By analyzing existing cross correlation between DSS Inc and Imaflex, you can compare the effects of market volatilities on DSS and Imaflex and check how they will diversify away market risk if combined in the same portfolio for a given time horizon. You can also utilize pair trading strategies of matching a long position in DSS with a short position of Imaflex. Check out your portfolio center. Please also check ongoing floating volatility patterns of DSS and Imaflex.
Diversification Opportunities for DSS and Imaflex
Poor diversification
The 3 months correlation between DSS and Imaflex is 0.61. Overlapping area represents the amount of risk that can be diversified away by holding DSS Inc and Imaflex in the same portfolio, assuming nothing else is changed. The correlation between historical prices or returns on Imaflex and DSS is a relative statistical measure of the degree to which these equity instruments tend to move together. The correlation coefficient measures the extent to which returns on DSS Inc are associated (or correlated) with Imaflex. Values of the correlation coefficient range from -1 to +1, where. The correlation of zero (0) is possible when the price movement of Imaflex has no effect on the direction of DSS i.e., DSS and Imaflex go up and down completely randomly.
Pair Corralation between DSS and Imaflex
Considering the 90-day investment horizon DSS Inc is expected to under-perform the Imaflex. In addition to that, DSS is 1.46 times more volatile than Imaflex. It trades about -0.09 of its total potential returns per unit of risk. Imaflex is currently generating about 0.05 per unit of volatility. If you would invest 74.00 in Imaflex on October 4, 2024 and sell it today you would earn a total of 26.00 from holding Imaflex or generate 35.14% return on investment over 90 days.
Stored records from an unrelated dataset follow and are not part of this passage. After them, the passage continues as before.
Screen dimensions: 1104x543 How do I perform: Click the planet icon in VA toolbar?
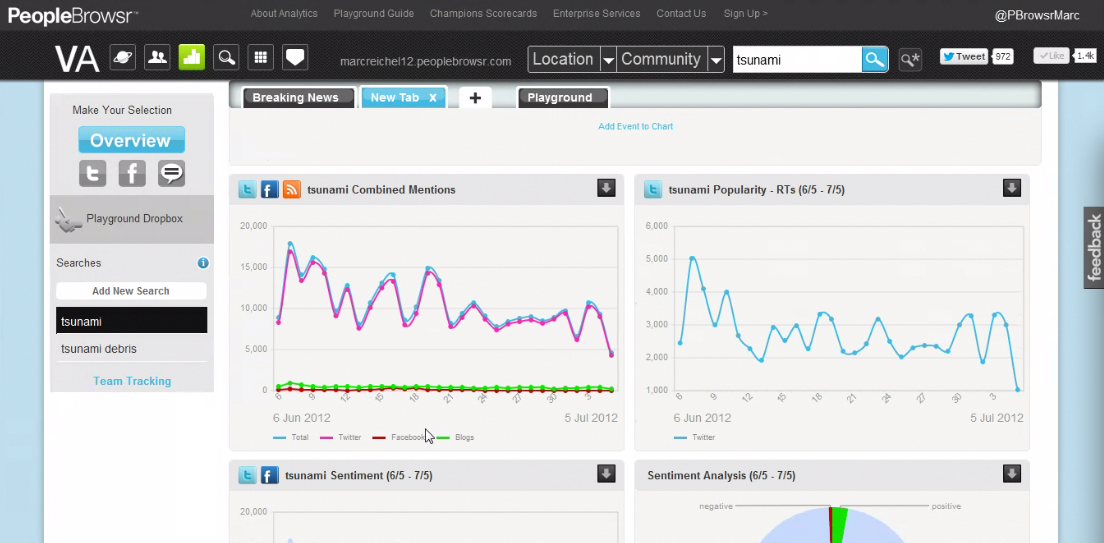[123, 58]
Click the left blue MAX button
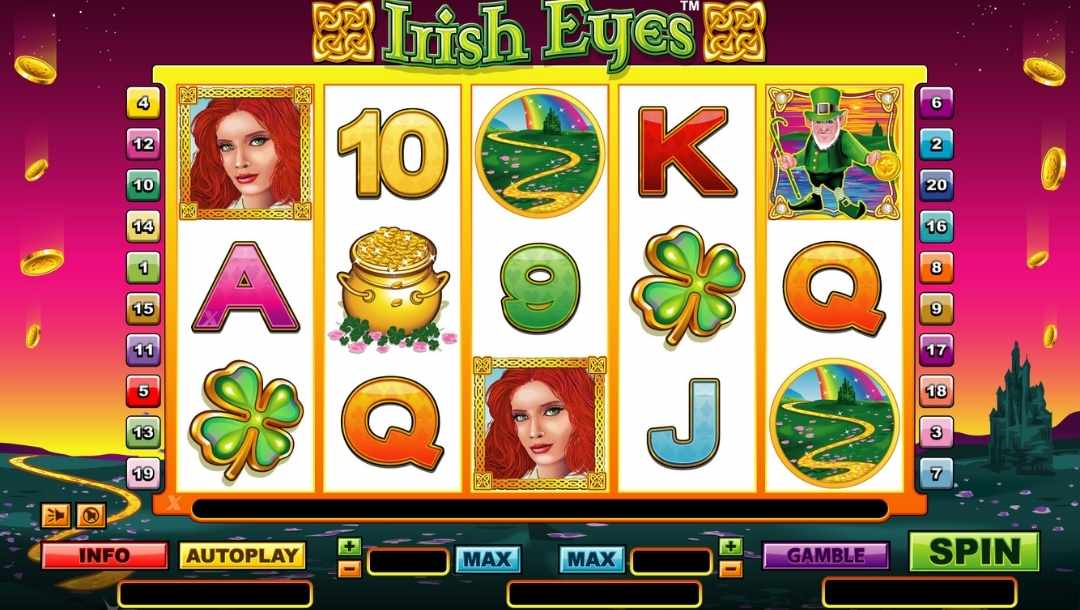The image size is (1080, 610). (488, 559)
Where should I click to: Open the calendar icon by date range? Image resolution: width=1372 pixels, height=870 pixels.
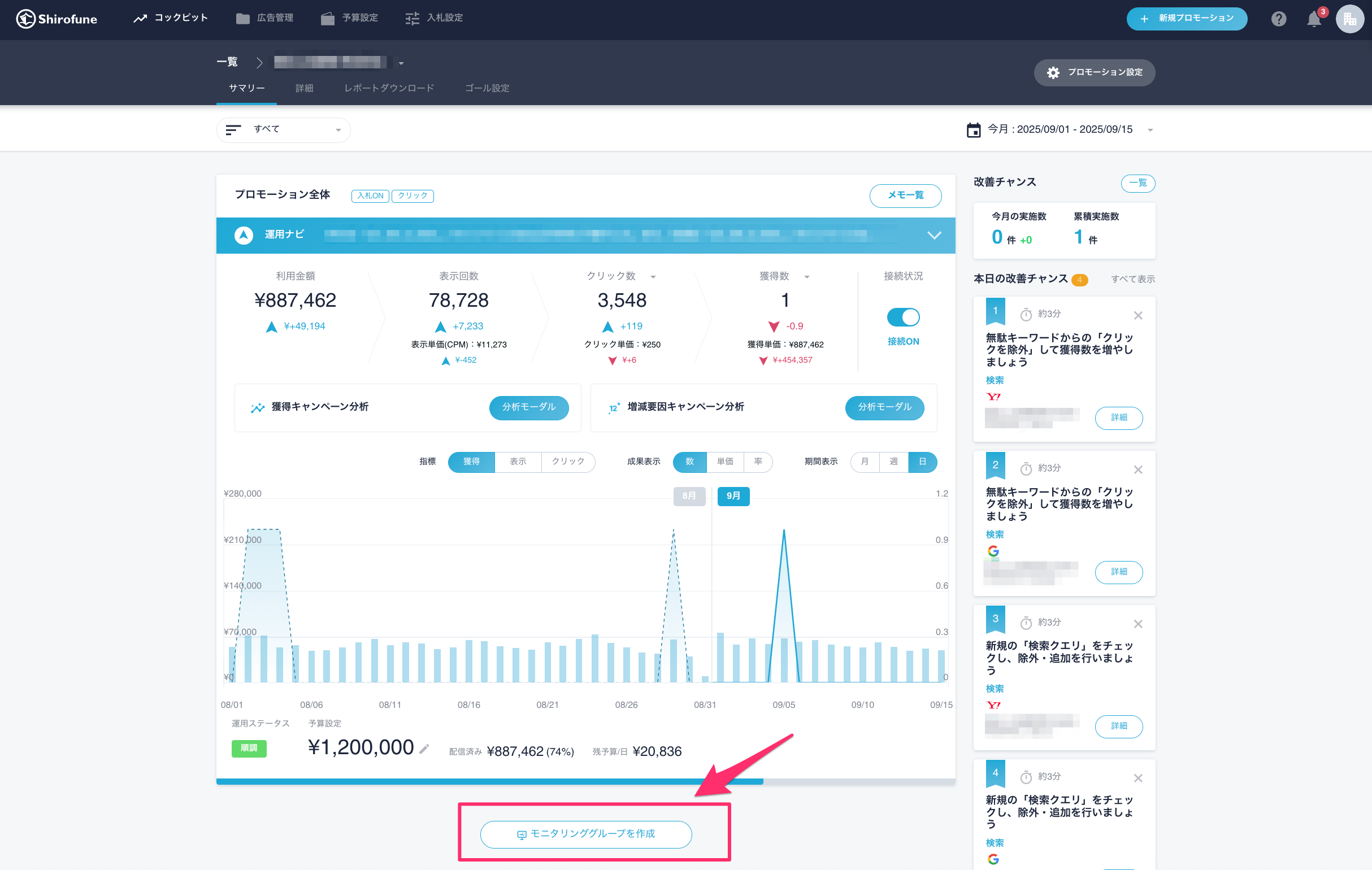coord(973,130)
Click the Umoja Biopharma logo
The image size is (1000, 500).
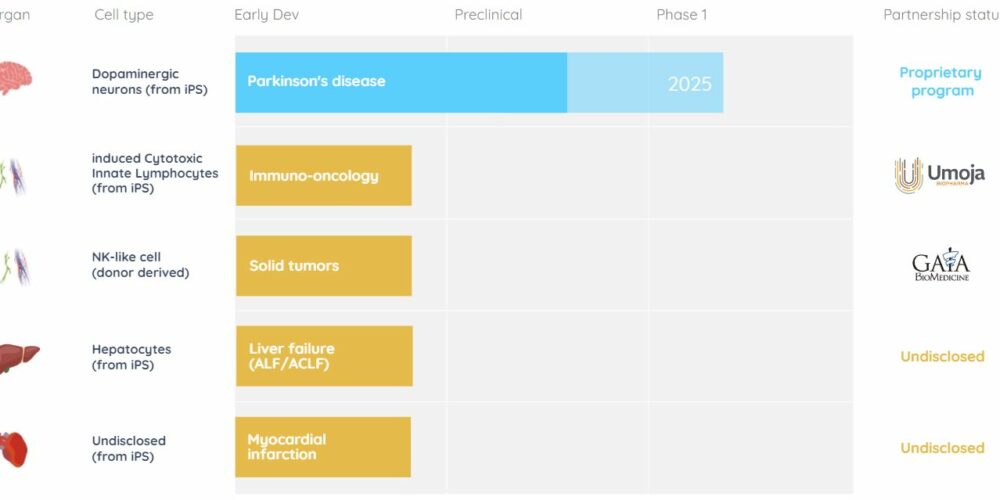click(x=939, y=175)
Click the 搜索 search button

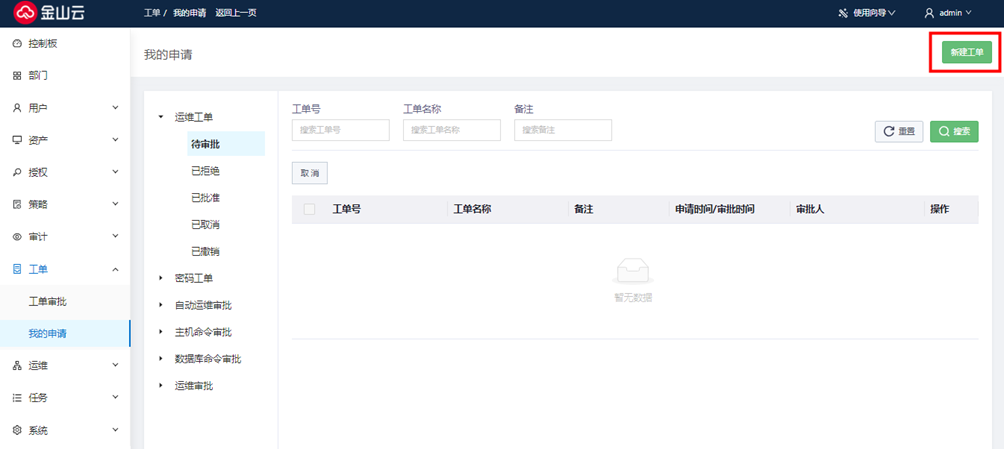coord(953,131)
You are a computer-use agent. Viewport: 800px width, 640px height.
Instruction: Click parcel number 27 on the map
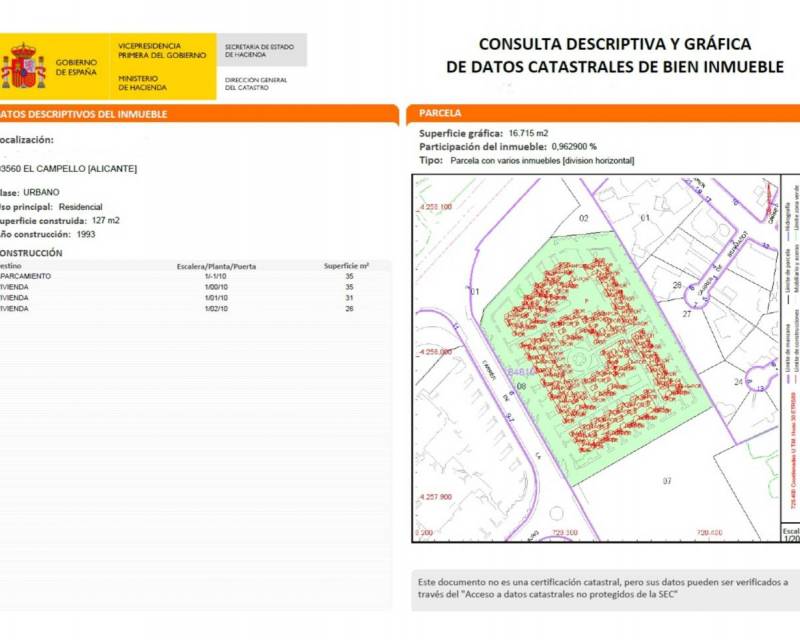coord(687,314)
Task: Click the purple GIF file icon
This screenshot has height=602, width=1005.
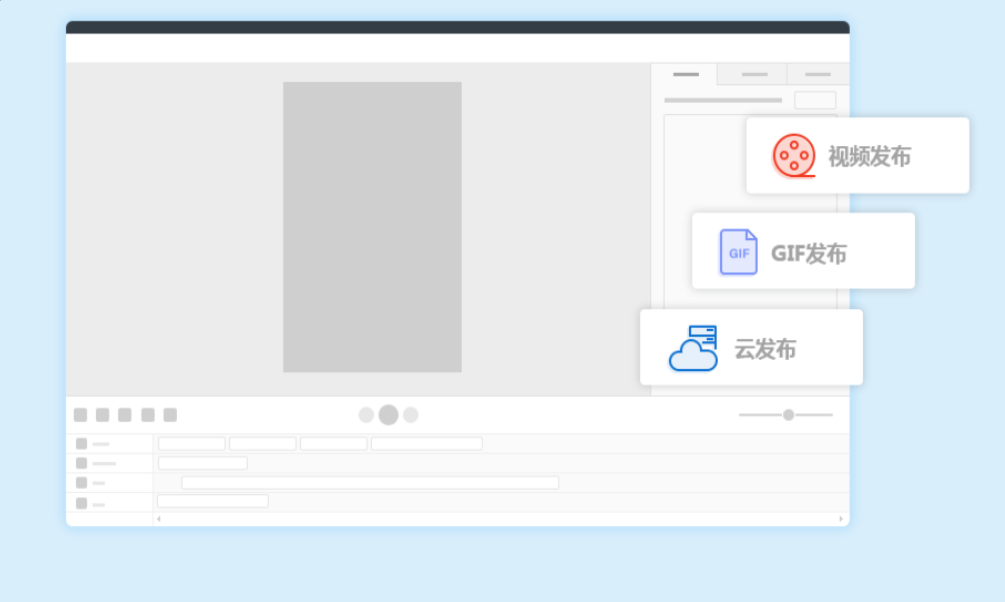Action: coord(738,252)
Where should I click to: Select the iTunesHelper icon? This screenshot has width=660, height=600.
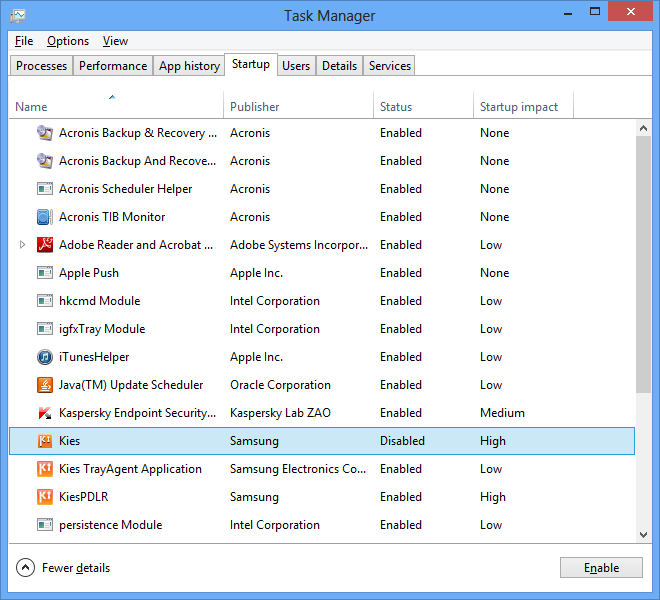(x=44, y=357)

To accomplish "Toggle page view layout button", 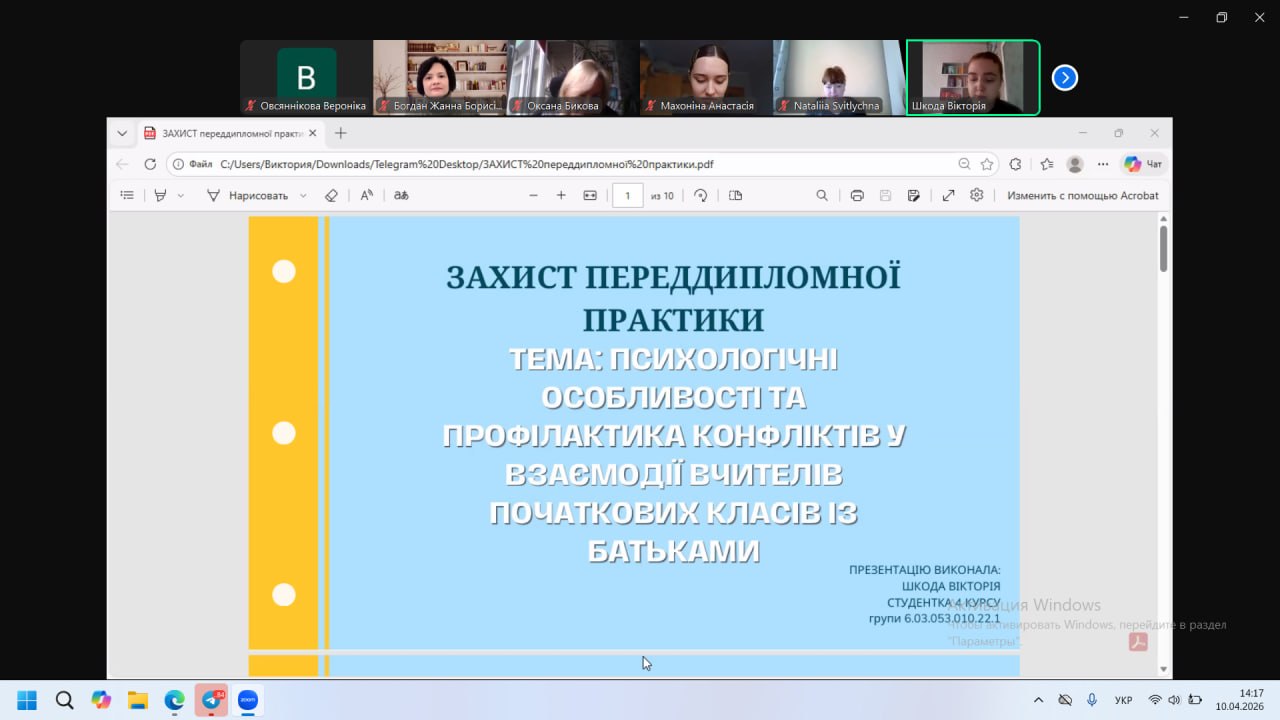I will click(736, 196).
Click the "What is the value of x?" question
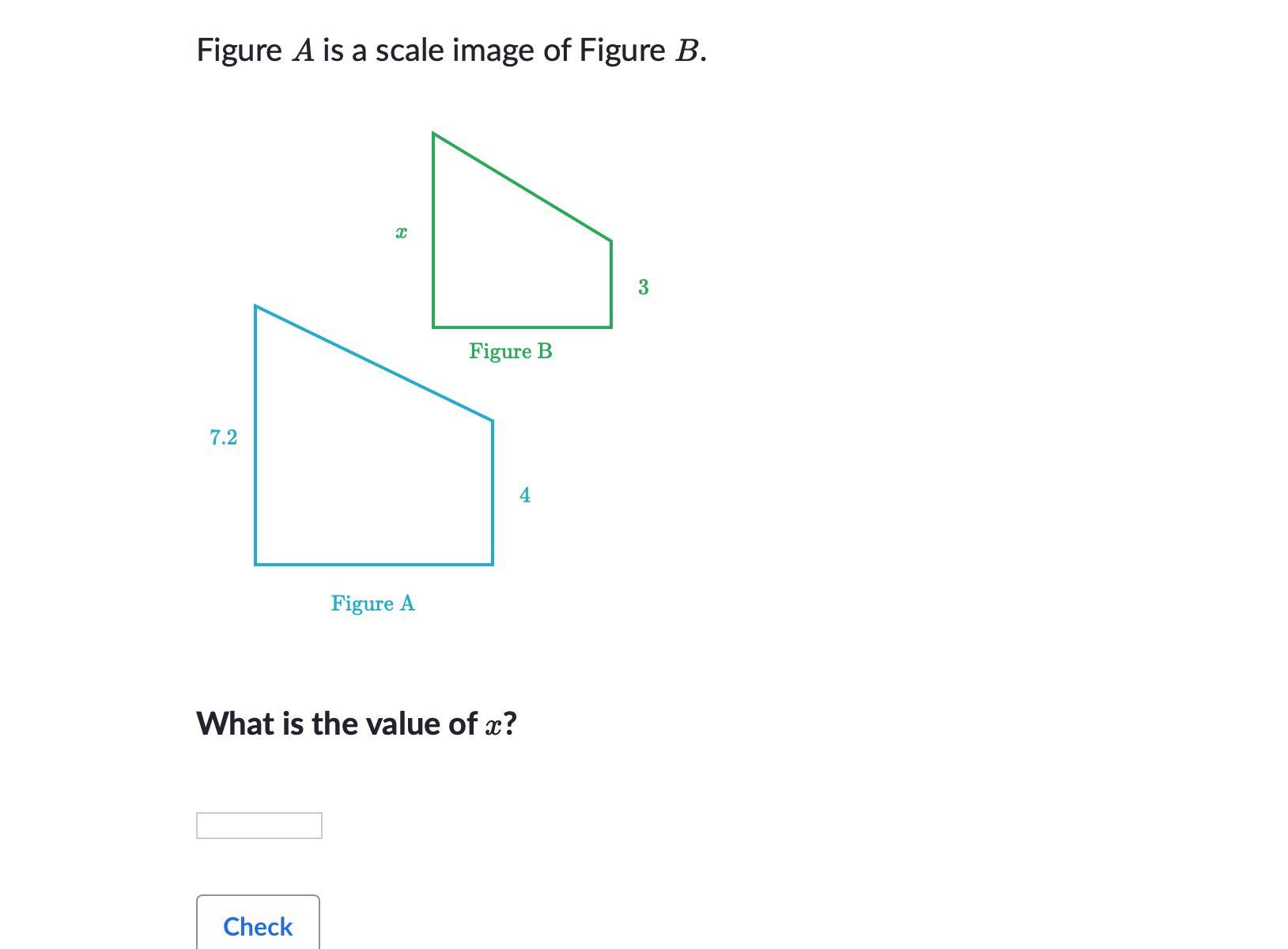The image size is (1288, 949). coord(356,724)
Time Period | 3 Months [change] |
Direction | Moves Together |
Strength | Significant |
Accuracy | 99.4% |
Values | Daily Returns |
DSS Inc vs. Imaflex
Performance |
Timeline |
DSS Inc |
Imaflex |
DSS and Imaflex Volatility Contrast
Predicted Return Density |
Returns |
Pair Trading with DSS and Imaflex
The main advantage of trading using opposite DSS and Imaflex positions is that it hedges away some unsystematic risk. Because of two separate transactions, even if DSS position performs unexpectedly, Imaflex can make up some of the losses. Pair trading also minimizes risk from directional movements in the market. For example, if an entire industry or sector drops because of unexpected headlines, the short position in Imaflex will offset losses from the drop in Imaflex's long position.The idea behind DSS Inc and Imaflex pairs trading is to make the combined position market-neutral, meaning the overall market's direction will not affect its win or loss (or potential downside or upside). This can be achieved by designing a pairs trade with two highly correlated stocks or equities that operate in a similar space or sector, making it possible to obtain profits through simple and relatively low-risk investment.Imaflex vs. Karat Packaging | Imaflex vs. NEXE Innovations | Imaflex vs. DSS Inc | Imaflex vs. Silgan Holdings |
Check out your portfolio center.Note that this page's information should be used as a complementary analysis to find the right mix of equity instruments to add to your existing portfolios or create a brand new portfolio. You can also try the Earnings Calls module to check upcoming earnings announcements updated hourly across public exchanges.